The application loads Google Cloud credentials in the following order:

1.  **`GOOGLE_CREDENTIALS_JSON` Environment Variable / Secret:** Checks for the JSON *content* directly in this variable (Required for Hugging Face).
2.  **`credentials/` Directory (Local Only):** Looks for `.json` files in the directory specified by `CREDENTIALS_DIR` (Default: `/app/credentials` inside the container). Rotates through found files. Used if `GOOGLE_CREDENTIALS_JSON` is not set.
3.  **`GOOGLE_APPLICATION_CREDENTIALS` Environment Variable (Local Only):** Checks for a *file path* specified by this variable. Used as a fallback if the above methods fail.
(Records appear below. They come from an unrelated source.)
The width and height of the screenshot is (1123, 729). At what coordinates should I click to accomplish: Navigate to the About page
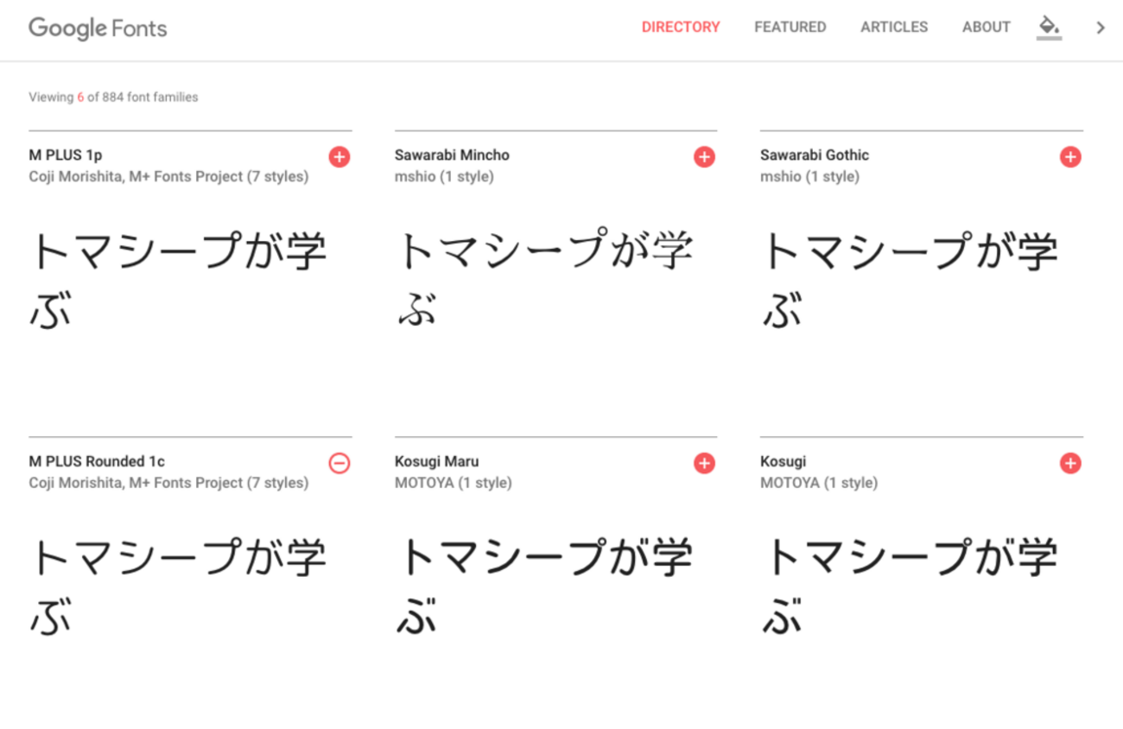[986, 28]
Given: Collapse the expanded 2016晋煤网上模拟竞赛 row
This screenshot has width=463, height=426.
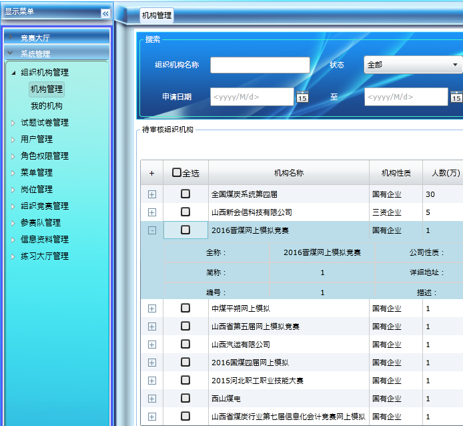Looking at the screenshot, I should click(x=151, y=230).
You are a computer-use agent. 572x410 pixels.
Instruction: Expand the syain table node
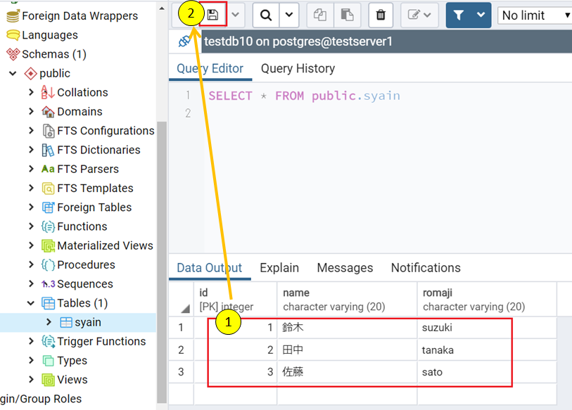click(49, 322)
## Environment Variables / Secrets

-   `API_KEY`: API key for authentication (Default: `123456`). **Required as Secret on Hugging Face.**
-   `GOOGLE_CREDENTIALS_JSON`: **(Required Secret on Hugging Face)** The full JSON content of your service account key. Takes priority over other methods.
-   `CREDENTIALS_DIR` (Local Only): Directory containing credential files (Default: `/app/credentials` in the container). Used if `GOOGLE_CREDENTIALS_JSON` is not set.
-   `GOOGLE_APPLICATION_CREDENTIALS` (Local Only): Path to a *specific* credential file. Used as a fallback if the above methods fail.
-   `PORT`: Not needed for `CMD` config (uses 7860). Hugging Face provides this automatically, `docker-compose.yml` maps 8050 locally.

## Health Check

You can check the status of the service using the health endpoint:

```bash
curl YOUR_ADAPTER_URL/health -H "Authorization: Bearer YOUR_API_KEY"
```

This returns information about the credential status:

```json
{
  "status": "ok",
  "credentials": {
    "available": 1, // Example: 1 if loaded via JSON secret, or count if loaded from files
    "files": [], // Lists files only if using CREDENTIALS_DIR method
    "current_index": 0
  }
}
```

## License

This project is licensed under the MIT License.